Dangerous tornadoes and strong storms have already struck areas of our country during the last two months, not to mention Ana, the first tropical storm of the year, already made landfall. Thus, the question, are you and your family ready?

These storms are only part of more rough weather to come.

We all must be ready, not just for hurricane season, but also for the summer storm season. When disasters hit, you’re either ready or you’re not.

Following are some very basic guidelines to help you prepare. These include:

1. Include your family in all of your preparations. Make sure they get their things ready. Storms can have very a serious effect, especially on kids. Be sure your family knows what to do in case you are not available. Make sure they have plenty of the required supplies on hand.

2. Prepare and secure your personal documents and other important items that you may have to take with you in the event of a short notice evacuation.

3. Prepare your home as best as you can to minimize damage. Take photos in advance and store them in a secure area with your insurance documents.

4. Find out what preparations have been made at your place of work. Ensure your contact information is up to date.

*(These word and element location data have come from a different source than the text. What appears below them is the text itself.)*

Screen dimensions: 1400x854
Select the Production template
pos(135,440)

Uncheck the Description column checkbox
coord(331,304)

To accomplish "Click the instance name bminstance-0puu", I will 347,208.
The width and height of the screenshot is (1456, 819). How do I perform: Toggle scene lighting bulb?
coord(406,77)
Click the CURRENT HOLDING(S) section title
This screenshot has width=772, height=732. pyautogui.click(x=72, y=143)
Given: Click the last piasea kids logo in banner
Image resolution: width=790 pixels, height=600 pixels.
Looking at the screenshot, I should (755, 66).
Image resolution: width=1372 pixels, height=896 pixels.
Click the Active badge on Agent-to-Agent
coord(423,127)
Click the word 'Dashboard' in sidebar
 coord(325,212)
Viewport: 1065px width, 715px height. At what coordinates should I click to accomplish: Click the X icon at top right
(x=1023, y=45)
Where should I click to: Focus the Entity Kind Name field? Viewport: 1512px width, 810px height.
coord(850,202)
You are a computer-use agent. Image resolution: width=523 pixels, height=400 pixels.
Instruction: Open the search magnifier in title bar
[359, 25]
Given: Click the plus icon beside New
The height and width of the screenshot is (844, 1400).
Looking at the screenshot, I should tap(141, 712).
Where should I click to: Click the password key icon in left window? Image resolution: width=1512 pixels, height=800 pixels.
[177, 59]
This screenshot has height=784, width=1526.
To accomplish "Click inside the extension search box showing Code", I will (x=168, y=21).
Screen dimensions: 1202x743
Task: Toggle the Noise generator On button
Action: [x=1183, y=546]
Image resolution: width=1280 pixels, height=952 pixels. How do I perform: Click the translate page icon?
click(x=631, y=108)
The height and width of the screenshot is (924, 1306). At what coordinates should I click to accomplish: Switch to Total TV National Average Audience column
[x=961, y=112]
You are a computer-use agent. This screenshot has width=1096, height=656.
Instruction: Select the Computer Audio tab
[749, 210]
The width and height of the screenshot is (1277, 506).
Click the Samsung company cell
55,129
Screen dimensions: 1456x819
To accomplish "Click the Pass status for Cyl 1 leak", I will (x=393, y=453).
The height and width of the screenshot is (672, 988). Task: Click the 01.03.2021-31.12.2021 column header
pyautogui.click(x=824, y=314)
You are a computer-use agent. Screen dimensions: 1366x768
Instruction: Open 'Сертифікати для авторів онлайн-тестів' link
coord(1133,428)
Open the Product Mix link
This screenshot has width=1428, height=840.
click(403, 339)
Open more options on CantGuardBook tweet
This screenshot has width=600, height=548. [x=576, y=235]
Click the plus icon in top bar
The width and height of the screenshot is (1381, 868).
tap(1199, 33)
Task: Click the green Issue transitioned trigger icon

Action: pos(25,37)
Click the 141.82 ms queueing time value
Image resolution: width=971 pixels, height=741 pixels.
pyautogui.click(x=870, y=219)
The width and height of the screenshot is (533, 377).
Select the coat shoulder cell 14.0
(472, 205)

5. Know the “Rule of 72.” Depending on the level of destruction and the amount of damage after the storm, many emergency responders, including Fire/Rescue and the Sheriff’s Office, may not be able to reach many people for up to 72 hours or more. Be prepared to be on your own, not only with emergency supplies but also in case of medical emergencies. Have a good First Aid kit ready. Check the ones you have for items that have expired.

6. Work with your neighbors and watch out for one another. Many communities have residents who have completed Community Emergency Response Training (C.E.R.T.) training. These residents have completed special training in areas such as CPR/First Aid and emergency communications.

As we all saw after the strong storms rolled across the Midwest, disaster recovery operations involves community residents working together to pick up the pieces and supporting one another.

When the storms are rolling in is not the time to prepare.